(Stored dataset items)
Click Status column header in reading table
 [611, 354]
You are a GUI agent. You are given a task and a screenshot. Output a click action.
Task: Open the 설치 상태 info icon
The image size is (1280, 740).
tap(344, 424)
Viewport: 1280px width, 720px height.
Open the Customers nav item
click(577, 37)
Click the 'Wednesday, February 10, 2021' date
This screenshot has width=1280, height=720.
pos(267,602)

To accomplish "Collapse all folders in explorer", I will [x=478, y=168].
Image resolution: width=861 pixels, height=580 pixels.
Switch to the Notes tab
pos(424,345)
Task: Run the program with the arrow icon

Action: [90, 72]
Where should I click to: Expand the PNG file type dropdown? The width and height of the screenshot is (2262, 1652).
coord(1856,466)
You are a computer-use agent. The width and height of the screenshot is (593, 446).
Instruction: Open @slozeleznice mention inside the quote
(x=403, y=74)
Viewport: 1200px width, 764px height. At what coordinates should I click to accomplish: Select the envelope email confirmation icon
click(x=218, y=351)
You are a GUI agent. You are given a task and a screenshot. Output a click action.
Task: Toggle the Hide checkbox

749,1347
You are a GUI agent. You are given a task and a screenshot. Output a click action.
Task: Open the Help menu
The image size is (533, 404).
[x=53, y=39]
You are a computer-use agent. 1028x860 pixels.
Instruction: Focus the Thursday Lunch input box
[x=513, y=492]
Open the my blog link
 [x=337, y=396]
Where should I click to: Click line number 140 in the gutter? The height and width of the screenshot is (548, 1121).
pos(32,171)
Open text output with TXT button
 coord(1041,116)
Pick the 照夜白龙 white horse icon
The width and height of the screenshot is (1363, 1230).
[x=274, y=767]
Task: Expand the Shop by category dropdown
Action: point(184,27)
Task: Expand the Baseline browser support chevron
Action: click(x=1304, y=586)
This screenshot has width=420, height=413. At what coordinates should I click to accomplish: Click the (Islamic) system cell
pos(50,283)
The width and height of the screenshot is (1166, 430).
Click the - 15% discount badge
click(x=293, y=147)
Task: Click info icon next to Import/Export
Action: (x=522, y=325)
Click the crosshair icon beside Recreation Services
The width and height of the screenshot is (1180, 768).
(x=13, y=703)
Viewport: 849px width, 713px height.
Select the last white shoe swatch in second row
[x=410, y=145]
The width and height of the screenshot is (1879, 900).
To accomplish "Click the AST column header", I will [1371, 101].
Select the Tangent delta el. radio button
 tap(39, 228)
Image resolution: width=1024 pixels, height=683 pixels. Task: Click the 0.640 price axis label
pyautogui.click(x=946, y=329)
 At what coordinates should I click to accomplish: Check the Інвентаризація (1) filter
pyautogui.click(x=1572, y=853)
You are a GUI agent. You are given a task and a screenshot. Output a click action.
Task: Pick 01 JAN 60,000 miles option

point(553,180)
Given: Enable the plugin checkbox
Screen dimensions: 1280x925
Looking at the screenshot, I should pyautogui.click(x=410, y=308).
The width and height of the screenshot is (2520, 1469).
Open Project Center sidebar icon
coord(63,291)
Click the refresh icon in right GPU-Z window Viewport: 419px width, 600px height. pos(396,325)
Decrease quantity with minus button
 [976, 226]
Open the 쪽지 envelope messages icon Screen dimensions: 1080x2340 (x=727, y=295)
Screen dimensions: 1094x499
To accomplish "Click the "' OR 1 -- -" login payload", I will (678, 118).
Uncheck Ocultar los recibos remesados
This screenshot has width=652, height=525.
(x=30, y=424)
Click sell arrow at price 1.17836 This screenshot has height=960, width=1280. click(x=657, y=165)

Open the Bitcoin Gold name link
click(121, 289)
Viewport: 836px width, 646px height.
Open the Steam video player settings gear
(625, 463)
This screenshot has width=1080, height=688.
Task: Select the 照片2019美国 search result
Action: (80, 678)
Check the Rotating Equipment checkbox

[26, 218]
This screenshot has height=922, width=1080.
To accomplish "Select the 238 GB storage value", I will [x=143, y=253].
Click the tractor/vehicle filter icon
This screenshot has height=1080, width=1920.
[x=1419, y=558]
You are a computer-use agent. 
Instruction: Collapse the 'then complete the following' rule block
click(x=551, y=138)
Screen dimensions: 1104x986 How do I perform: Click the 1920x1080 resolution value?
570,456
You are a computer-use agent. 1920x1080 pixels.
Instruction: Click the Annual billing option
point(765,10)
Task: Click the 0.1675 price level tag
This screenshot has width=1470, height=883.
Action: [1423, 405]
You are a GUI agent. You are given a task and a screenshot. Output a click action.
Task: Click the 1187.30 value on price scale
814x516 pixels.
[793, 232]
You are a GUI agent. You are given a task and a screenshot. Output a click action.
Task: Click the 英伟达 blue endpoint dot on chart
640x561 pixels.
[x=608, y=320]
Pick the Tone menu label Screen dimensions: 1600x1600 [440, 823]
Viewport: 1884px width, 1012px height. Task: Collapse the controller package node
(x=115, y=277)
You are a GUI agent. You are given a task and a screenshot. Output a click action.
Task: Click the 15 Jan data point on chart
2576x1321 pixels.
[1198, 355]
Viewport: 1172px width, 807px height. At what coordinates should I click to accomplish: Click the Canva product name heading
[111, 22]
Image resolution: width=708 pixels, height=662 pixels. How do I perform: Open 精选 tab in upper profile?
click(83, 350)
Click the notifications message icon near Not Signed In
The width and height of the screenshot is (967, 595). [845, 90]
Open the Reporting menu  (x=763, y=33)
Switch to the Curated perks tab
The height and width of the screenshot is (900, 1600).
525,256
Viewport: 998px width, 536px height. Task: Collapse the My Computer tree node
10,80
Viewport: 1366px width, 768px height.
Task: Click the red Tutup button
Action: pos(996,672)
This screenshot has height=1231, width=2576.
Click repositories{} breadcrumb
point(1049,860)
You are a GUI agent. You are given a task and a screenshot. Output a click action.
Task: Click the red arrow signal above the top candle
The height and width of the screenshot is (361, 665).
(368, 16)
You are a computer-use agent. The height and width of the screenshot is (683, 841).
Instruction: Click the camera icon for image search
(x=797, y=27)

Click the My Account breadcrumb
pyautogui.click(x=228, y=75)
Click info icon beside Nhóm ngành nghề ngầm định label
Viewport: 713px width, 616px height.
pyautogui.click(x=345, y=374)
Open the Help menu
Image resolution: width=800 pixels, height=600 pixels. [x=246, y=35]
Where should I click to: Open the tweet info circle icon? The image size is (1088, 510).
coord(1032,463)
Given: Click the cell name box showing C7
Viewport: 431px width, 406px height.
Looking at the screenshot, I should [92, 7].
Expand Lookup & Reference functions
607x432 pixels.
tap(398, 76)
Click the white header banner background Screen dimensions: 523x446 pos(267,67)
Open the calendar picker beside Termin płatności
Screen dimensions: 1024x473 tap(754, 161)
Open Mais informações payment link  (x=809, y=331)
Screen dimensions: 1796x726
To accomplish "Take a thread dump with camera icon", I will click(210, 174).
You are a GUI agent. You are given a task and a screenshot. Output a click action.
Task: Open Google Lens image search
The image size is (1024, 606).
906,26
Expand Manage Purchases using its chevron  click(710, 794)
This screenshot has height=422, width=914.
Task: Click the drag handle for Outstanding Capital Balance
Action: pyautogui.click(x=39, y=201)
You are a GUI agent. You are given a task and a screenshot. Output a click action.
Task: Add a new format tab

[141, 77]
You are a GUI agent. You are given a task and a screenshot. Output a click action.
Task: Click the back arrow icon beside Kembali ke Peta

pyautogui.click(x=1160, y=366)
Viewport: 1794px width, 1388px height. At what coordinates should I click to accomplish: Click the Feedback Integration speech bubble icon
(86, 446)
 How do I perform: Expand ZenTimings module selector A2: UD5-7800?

Your task: Return each of the records above word for word, with every line kept as it stands.

Task response:
Click Status column header in reading table
 [611, 354]
You are a GUI agent. You are given a task and a screenshot. Output a click action.
Task: Open the 설치 상태 info icon
The image size is (1280, 740).
tap(344, 424)
Viewport: 1280px width, 720px height.
Open the Customers nav item
click(577, 37)
Click the 'Wednesday, February 10, 2021' date
This screenshot has width=1280, height=720.
pos(267,602)

To accomplish "Collapse all folders in explorer", I will [x=478, y=168].
Image resolution: width=861 pixels, height=580 pixels.
Switch to the Notes tab
pos(424,345)
Task: Run the program with the arrow icon

Action: [90, 72]
Where should I click to: Expand the PNG file type dropdown? The width and height of the screenshot is (2262, 1652).
coord(1856,466)
You are a computer-use agent. The width and height of the screenshot is (593, 446).
Instruction: Open @slozeleznice mention inside the quote
(x=403, y=74)
Viewport: 1200px width, 764px height. At what coordinates should I click to accomplish: Select the envelope email confirmation icon
click(x=218, y=351)
You are a GUI agent. You are given a task and a screenshot. Output a click action.
Task: Toggle the Hide checkbox

749,1347
You are a GUI agent. You are given a task and a screenshot. Output a click action.
Task: Open the Help menu
The image size is (533, 404).
[x=53, y=39]
You are a computer-use agent. 1028x860 pixels.
Instruction: Focus the Thursday Lunch input box
[x=513, y=492]
Open the my blog link
 [x=337, y=396]
Where should I click to: Click line number 140 in the gutter? The height and width of the screenshot is (548, 1121).
pos(32,171)
Open text output with TXT button
 coord(1041,116)
Pick the 照夜白龙 white horse icon
The width and height of the screenshot is (1363, 1230).
[x=274, y=767]
Task: Expand the Shop by category dropdown
Action: point(184,27)
Task: Expand the Baseline browser support chevron
Action: click(x=1304, y=586)
This screenshot has width=420, height=413. At what coordinates should I click to accomplish: Click the (Islamic) system cell
pos(50,283)
The width and height of the screenshot is (1166, 430).
Click the - 15% discount badge
click(x=293, y=147)
Task: Click info icon next to Import/Export
Action: (x=522, y=325)
Click the crosshair icon beside Recreation Services
The width and height of the screenshot is (1180, 768).
(x=13, y=703)
Viewport: 849px width, 713px height.
Select the last white shoe swatch in second row
[x=410, y=145]
The width and height of the screenshot is (1879, 900).
To accomplish "Click the AST column header", I will [1371, 101].
Select the Tangent delta el. radio button
 tap(39, 228)
Image resolution: width=1024 pixels, height=683 pixels. Task: Click the 0.640 price axis label
pyautogui.click(x=946, y=329)
 At what coordinates should I click to accomplish: Check the Інвентаризація (1) filter
pyautogui.click(x=1572, y=853)
You are a GUI agent. You are given a task and a screenshot. Output a click action.
Task: Pick 01 JAN 60,000 miles option

point(553,180)
Given: Enable the plugin checkbox
Screen dimensions: 1280x925
Looking at the screenshot, I should pyautogui.click(x=410, y=308).
The width and height of the screenshot is (2520, 1469).
Open Project Center sidebar icon
coord(63,291)
Click the refresh icon in right GPU-Z window Viewport: 419px width, 600px height. pos(396,325)
Decrease quantity with minus button
 [976, 226]
Open the 쪽지 envelope messages icon Screen dimensions: 1080x2340 (x=727, y=295)
Screen dimensions: 1094x499
To accomplish "Click the "' OR 1 -- -" login payload", I will (678, 118).
Uncheck Ocultar los recibos remesados
This screenshot has width=652, height=525.
(x=30, y=424)
Click sell arrow at price 1.17836 This screenshot has height=960, width=1280. click(x=657, y=165)

Open the Bitcoin Gold name link
click(121, 289)
Viewport: 836px width, 646px height.
Open the Steam video player settings gear
(625, 463)
This screenshot has width=1080, height=688.
Task: Select the 照片2019美国 search result
Action: (80, 678)
Check the Rotating Equipment checkbox

[26, 218]
This screenshot has height=922, width=1080.
To accomplish "Select the 238 GB storage value", I will [x=143, y=253].
Click the tractor/vehicle filter icon
This screenshot has height=1080, width=1920.
[x=1419, y=558]
You are a computer-use agent. 
Instruction: Collapse the 'then complete the following' rule block
click(x=551, y=138)
Screen dimensions: 1104x986 How do I perform: Click the 1920x1080 resolution value?
570,456
You are a computer-use agent. 1920x1080 pixels.
Instruction: Click the Annual billing option
point(765,10)
Task: Click the 0.1675 price level tag
This screenshot has width=1470, height=883.
Action: [1423, 405]
You are a GUI agent. You are given a task and a screenshot. Output a click action.
Task: Click the 1187.30 value on price scale
814x516 pixels.
[793, 232]
You are a GUI agent. You are given a task and a screenshot. Output a click action.
Task: Click the 英伟达 blue endpoint dot on chart
640x561 pixels.
[x=608, y=320]
Pick the Tone menu label Screen dimensions: 1600x1600 [440, 823]
Viewport: 1884px width, 1012px height. Task: Collapse the controller package node
(x=115, y=277)
You are a GUI agent. You are given a task and a screenshot. Output a click action.
Task: Click the 15 Jan data point on chart
2576x1321 pixels.
[1198, 355]
Viewport: 1172px width, 807px height. At what coordinates should I click to accomplish: Click the Canva product name heading
[111, 22]
Image resolution: width=708 pixels, height=662 pixels. How do I perform: Open 精选 tab in upper profile?
click(83, 350)
Click the notifications message icon near Not Signed In
The width and height of the screenshot is (967, 595). [845, 90]
Open the Reporting menu  (x=763, y=33)
Switch to the Curated perks tab
The height and width of the screenshot is (900, 1600).
525,256
Viewport: 998px width, 536px height. Task: Collapse the My Computer tree node
10,80
Viewport: 1366px width, 768px height.
Task: Click the red Tutup button
Action: pos(996,672)
This screenshot has height=1231, width=2576.
Click repositories{} breadcrumb
point(1049,860)
You are a GUI agent. You are given a task and a screenshot. Output a click action.
Task: Click the red arrow signal above the top candle
The height and width of the screenshot is (361, 665).
(368, 16)
You are a computer-use agent. The height and width of the screenshot is (683, 841).
Instruction: Click the camera icon for image search
(x=797, y=27)

Click the My Account breadcrumb
pyautogui.click(x=228, y=75)
Click info icon beside Nhóm ngành nghề ngầm định label
Viewport: 713px width, 616px height.
pyautogui.click(x=345, y=374)
Open the Help menu
Image resolution: width=800 pixels, height=600 pixels. [x=246, y=35]
Where should I click to: Open the tweet info circle icon? The image size is (1088, 510).
coord(1032,463)
Given: Click the cell name box showing C7
Viewport: 431px width, 406px height.
Looking at the screenshot, I should [92, 7].
Expand Lookup & Reference functions
607x432 pixels.
tap(398, 76)
Click the white header banner background Screen dimensions: 523x446 pos(267,67)
Open the calendar picker beside Termin płatności
Screen dimensions: 1024x473 tap(754, 161)
Open Mais informações payment link  (x=809, y=331)
Screen dimensions: 1796x726
To accomplish "Take a thread dump with camera icon", I will click(210, 174).
You are a GUI agent. You are given a task and a screenshot. Output a click action.
Task: Open Google Lens image search
The image size is (1024, 606).
906,26
Expand Manage Purchases using its chevron  click(710, 794)
This screenshot has height=422, width=914.
Task: Click the drag handle for Outstanding Capital Balance
Action: pyautogui.click(x=39, y=201)
You are a GUI agent. You are given a task and a screenshot. Output a click action.
Task: Add a new format tab

[141, 77]
You are a GUI agent. You are given a task and a screenshot. Output a click action.
Task: Click the back arrow icon beside Kembali ke Peta

pyautogui.click(x=1160, y=366)
Viewport: 1794px width, 1388px height. At what coordinates should I click to accomplish: Click the Feedback Integration speech bubble icon
(86, 446)
 How do I perform: Expand ZenTimings module selector A2: UD5-7800?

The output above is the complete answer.